◆ Assignment
Only the lines below starting at the one containing "Select the サービス tab" and ending at the one containing "You are a computer-use" belong in the answer, each copied exactly.

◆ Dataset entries
*** Block opens ***

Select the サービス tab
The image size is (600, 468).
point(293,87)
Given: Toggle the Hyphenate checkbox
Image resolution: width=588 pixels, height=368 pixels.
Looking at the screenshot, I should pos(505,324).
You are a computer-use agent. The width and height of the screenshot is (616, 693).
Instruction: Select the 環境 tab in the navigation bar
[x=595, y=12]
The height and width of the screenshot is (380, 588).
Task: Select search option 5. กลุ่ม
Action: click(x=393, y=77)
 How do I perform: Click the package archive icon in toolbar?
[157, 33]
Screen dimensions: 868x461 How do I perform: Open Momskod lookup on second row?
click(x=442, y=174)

*** Block closes ***
*** Block opens ***

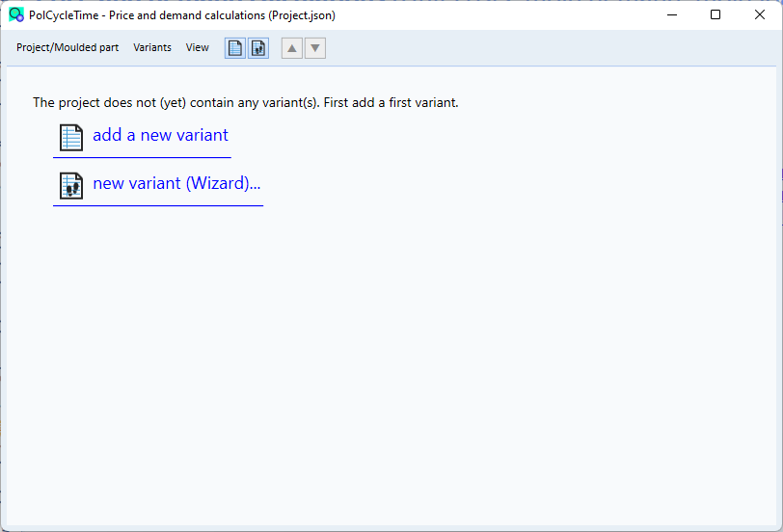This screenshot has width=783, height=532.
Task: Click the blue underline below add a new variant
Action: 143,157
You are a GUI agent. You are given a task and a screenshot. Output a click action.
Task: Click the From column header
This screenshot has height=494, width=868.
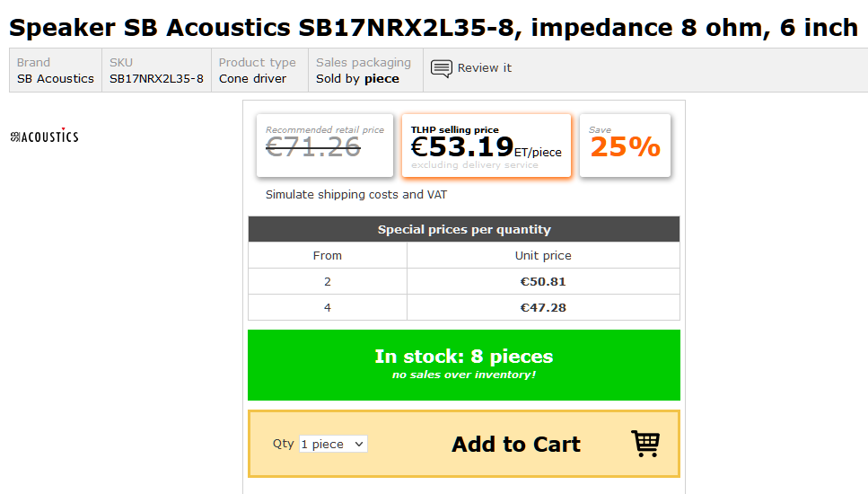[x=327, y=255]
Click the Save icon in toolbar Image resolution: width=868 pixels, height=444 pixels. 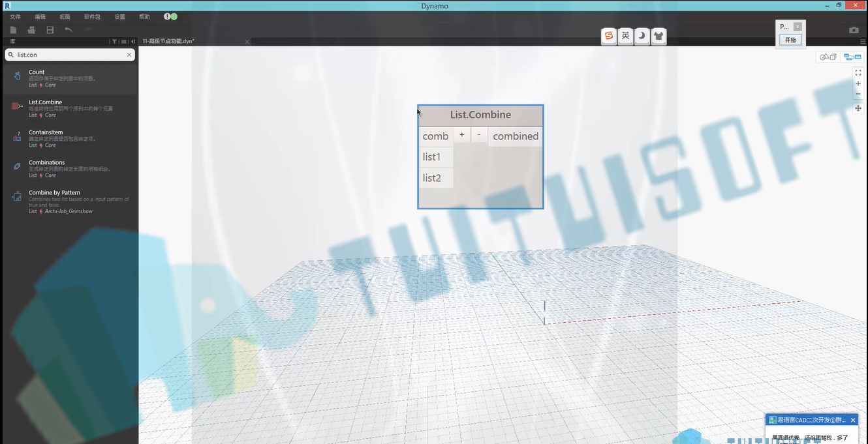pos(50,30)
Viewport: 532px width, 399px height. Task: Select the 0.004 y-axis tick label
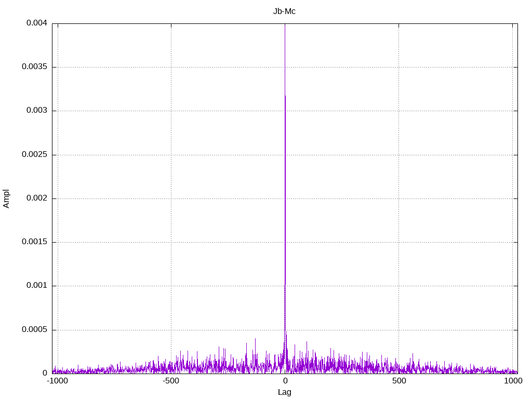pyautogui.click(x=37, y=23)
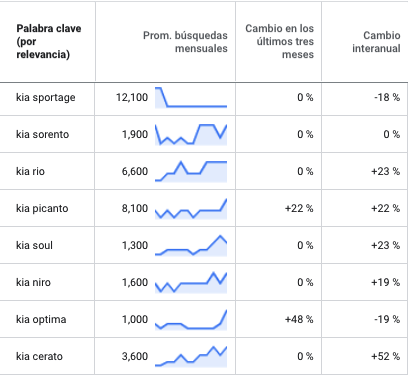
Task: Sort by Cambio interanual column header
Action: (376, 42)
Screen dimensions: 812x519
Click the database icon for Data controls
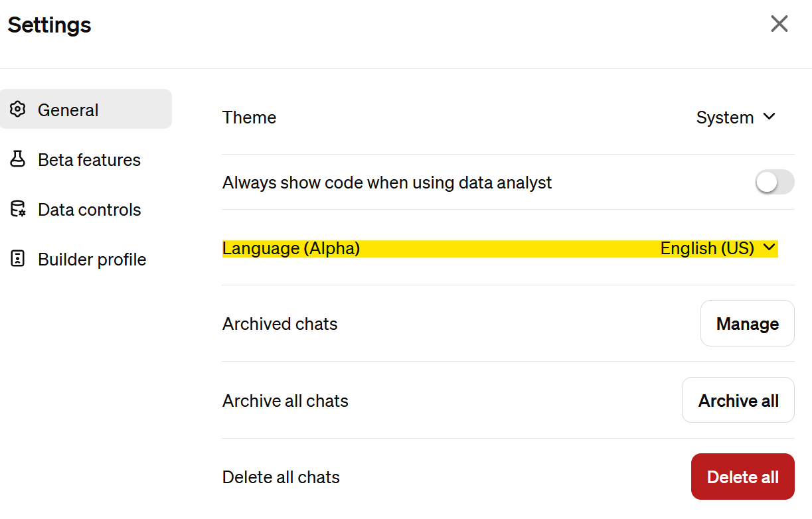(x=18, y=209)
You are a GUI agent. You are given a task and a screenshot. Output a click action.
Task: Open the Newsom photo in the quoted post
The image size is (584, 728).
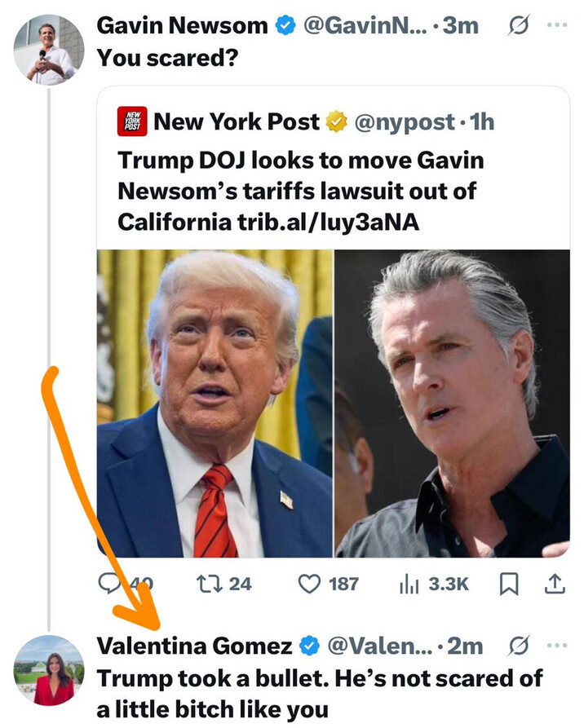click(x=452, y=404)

*** Block closes ***

◆ Result
Select the サービス tab
The image size is (600, 468).
point(293,87)
Given: Toggle the Hyphenate checkbox
Image resolution: width=588 pixels, height=368 pixels.
Looking at the screenshot, I should pos(505,324).
You are a computer-use agent. The width and height of the screenshot is (616, 693).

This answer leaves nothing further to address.